Assuming each “point” is independent, you should be able to flatten the weights and sample each point in the __getitem__ separately. Then in the training loop you might want to create a view in your desired shape.
However, if each call into __getitem__ creates a tensor of [1, 8], then you would have to think about an approach to create a proper weight value for all 8 points.
@ptrblck The problem that I’m working on, concerns assigning a class to a bunch (of 8) vectors in 8 different bins. These 8 vectors are independent of each other and are procured directly from __getitem__ function itself.

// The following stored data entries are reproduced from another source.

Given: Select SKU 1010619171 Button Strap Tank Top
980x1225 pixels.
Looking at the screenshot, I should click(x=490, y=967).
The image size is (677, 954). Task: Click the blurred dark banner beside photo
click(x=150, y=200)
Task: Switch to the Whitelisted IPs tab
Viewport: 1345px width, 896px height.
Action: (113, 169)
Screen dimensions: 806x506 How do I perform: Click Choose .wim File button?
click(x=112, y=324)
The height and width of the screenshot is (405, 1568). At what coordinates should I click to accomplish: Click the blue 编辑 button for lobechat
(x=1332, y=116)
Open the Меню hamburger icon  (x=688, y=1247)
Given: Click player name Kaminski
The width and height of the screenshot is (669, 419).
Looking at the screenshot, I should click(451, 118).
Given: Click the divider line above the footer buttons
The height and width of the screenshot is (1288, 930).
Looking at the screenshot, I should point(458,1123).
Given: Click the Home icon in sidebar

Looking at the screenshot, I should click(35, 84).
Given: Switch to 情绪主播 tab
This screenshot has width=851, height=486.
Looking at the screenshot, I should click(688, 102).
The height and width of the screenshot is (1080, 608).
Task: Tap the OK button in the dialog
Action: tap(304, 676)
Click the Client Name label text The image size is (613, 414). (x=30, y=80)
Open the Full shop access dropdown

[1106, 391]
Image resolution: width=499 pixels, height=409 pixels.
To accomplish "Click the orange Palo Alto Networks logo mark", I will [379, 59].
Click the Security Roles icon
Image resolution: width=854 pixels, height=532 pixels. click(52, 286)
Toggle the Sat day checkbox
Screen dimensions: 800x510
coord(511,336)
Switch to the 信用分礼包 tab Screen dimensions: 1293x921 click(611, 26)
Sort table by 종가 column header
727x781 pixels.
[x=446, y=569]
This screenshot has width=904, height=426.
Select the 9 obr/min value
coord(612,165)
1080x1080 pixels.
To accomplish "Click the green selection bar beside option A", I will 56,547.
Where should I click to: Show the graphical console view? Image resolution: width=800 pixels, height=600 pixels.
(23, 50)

Here, each “point” comprises 8 vectors, and the dimensions of 1 point are 1x8
Does it mean the actual target is created in the __getitem__ and not known before?
If so, I doubt you could easily use a weighted sampler, since you would need to know the targets to be able to add a weight to each index.
This is how the dataset class is defined. Here, 65098 denotes the number of datapoints, 500 the number of classes, 4 is the dimensionality of each input vector point.
I’m trying to calculate the weight matrix across targetA and then sample accordingly
Sorry, I misunderstood your use case as it seems the targets are not generated in the __getitem__, but just loaded.
Also it seems that the self.matX are just indexed and contain multiple values.
You are generally supposed to add a weight to each sample which is indexed via the passed index to __getitem__. I’m thus unsure why you would need to flatten one of the input tensors since you are directly indexing them via [index].
Since each sample contains multiple classes, I don’t think you can easily add a weight to it, since again each index will be drawn using the weight. You might need to apply a more advanced technique as described here or just return samples containing a single target.